Stipendio docenti e ATA: di quanto aumenteranno le buste paga entro il 2030

La decisione di ministero e sindacati, quasi all’unanimità, di scindere parte normativa da parte economica del rinnovo di contratto, ha consentito di arrivare subito a un accordo sull’aumento degli stipendi per docenti e Ata i cui effetti si avranno nelle prossime settimane.

Gli aumenti in programma

In realtà c’è già da mesi l’indennità di vacanza contrattuale in busta paga, anticipo dell’aumento, per cui la differenza percepita sarà relativa. Paradossalmente la parte più consistente riguarda il saldo degli arretrati, di circa 1400 euro, resi ancora più corposi da un dieci per cento circa costituita dal bonus una tantum messo a disposizione del ministero.

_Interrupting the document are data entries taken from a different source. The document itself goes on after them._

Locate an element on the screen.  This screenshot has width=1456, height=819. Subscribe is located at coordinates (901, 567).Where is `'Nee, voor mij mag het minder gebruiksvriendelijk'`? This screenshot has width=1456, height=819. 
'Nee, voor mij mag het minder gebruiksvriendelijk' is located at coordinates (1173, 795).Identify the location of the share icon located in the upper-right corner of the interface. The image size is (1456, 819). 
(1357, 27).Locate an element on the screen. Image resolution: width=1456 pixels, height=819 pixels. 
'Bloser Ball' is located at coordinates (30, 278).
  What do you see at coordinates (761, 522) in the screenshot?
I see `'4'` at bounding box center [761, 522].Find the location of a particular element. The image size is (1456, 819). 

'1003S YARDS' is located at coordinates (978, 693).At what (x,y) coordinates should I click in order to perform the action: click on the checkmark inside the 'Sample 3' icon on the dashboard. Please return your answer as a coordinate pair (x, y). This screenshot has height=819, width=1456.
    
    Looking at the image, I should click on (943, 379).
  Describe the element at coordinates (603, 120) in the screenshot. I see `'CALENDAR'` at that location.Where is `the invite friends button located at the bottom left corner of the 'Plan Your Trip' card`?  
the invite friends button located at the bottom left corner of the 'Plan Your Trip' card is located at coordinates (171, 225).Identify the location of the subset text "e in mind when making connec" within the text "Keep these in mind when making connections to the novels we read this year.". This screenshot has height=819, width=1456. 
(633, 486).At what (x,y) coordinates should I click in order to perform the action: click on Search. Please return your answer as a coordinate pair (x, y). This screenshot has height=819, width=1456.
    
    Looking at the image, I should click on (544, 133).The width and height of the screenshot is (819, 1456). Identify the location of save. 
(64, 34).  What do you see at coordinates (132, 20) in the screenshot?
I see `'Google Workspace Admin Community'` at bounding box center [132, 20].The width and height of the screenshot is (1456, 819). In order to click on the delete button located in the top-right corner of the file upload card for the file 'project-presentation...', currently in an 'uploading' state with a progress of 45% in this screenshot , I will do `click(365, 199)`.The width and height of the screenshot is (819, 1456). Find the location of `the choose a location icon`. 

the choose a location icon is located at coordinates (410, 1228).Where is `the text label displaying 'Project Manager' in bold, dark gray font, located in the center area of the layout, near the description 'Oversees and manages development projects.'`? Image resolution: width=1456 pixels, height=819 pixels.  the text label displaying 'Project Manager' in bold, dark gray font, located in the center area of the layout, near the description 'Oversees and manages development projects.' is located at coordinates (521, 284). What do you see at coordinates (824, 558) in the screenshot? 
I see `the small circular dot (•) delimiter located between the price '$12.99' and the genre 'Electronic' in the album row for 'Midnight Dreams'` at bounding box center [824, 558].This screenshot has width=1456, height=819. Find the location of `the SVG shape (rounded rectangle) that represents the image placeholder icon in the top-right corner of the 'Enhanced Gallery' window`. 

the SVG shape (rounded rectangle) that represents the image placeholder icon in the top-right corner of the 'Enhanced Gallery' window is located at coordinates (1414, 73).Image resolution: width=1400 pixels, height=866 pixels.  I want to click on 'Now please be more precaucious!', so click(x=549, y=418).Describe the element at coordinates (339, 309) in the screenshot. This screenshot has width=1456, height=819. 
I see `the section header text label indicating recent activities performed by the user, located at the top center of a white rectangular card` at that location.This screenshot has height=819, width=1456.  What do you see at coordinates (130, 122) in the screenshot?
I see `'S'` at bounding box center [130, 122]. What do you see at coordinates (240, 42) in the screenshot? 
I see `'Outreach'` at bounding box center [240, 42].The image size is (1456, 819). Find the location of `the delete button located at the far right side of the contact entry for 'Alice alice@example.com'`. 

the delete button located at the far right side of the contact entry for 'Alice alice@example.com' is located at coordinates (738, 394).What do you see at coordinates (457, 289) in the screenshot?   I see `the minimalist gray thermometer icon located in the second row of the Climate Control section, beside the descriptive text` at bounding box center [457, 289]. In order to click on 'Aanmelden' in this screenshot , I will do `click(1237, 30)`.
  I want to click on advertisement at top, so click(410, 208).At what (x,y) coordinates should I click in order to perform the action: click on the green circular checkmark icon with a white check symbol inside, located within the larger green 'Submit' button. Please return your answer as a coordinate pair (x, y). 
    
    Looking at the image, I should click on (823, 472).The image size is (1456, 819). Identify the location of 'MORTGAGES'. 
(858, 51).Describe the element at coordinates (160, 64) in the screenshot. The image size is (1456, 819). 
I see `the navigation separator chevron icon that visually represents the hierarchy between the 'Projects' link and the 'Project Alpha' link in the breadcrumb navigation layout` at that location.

La firma del contratto 2022-2024, ancora da ufficializzare e ratificare a livello burocratico, comporterà aumenti stipendiali da 110 € a 185 € mensili lordi per i docenti e da 85,74 € a 194 € mensili lordi per il Personale ATA.

La volontà di chiudere in tempi brevi la trattativa è anche legata alla consapevolezza che procedere con i successivi rinnovi di contratto consentirà di portare gli stipendi del personale scolastico a cifre ancora più alte. Non essendoci disponibilità economiche sufficienti per un salto di qualità consistente con un solo aumento, si deve procedere per aumenti corrispondenti a rinnovi successivi.

Aumento complessivo di 500€

Infatti, per il triennio 2025/27, con risorse già stanziate, si ipotizzano al momento ulteriori aumenti di 142 € medi lordi mensili per i docenti e di 104 € medi lordi mensili per gli ATA. Nulla impedisce a Governo e ministero di stanziare ulteriori somme aggiuntive, come accaduto già per il rinnovo del contratto attuale con il conferimento del bonus una tantum.

L’obiettivo finale del ministero è quello di assicurare entro il 2030 un aumento complessivo di 500 €, che consentirebbe di iniziare ad adeguare gli stipendi a quelli dei colleghi della pubblica amminstrazione avvicinandolo alla media europea.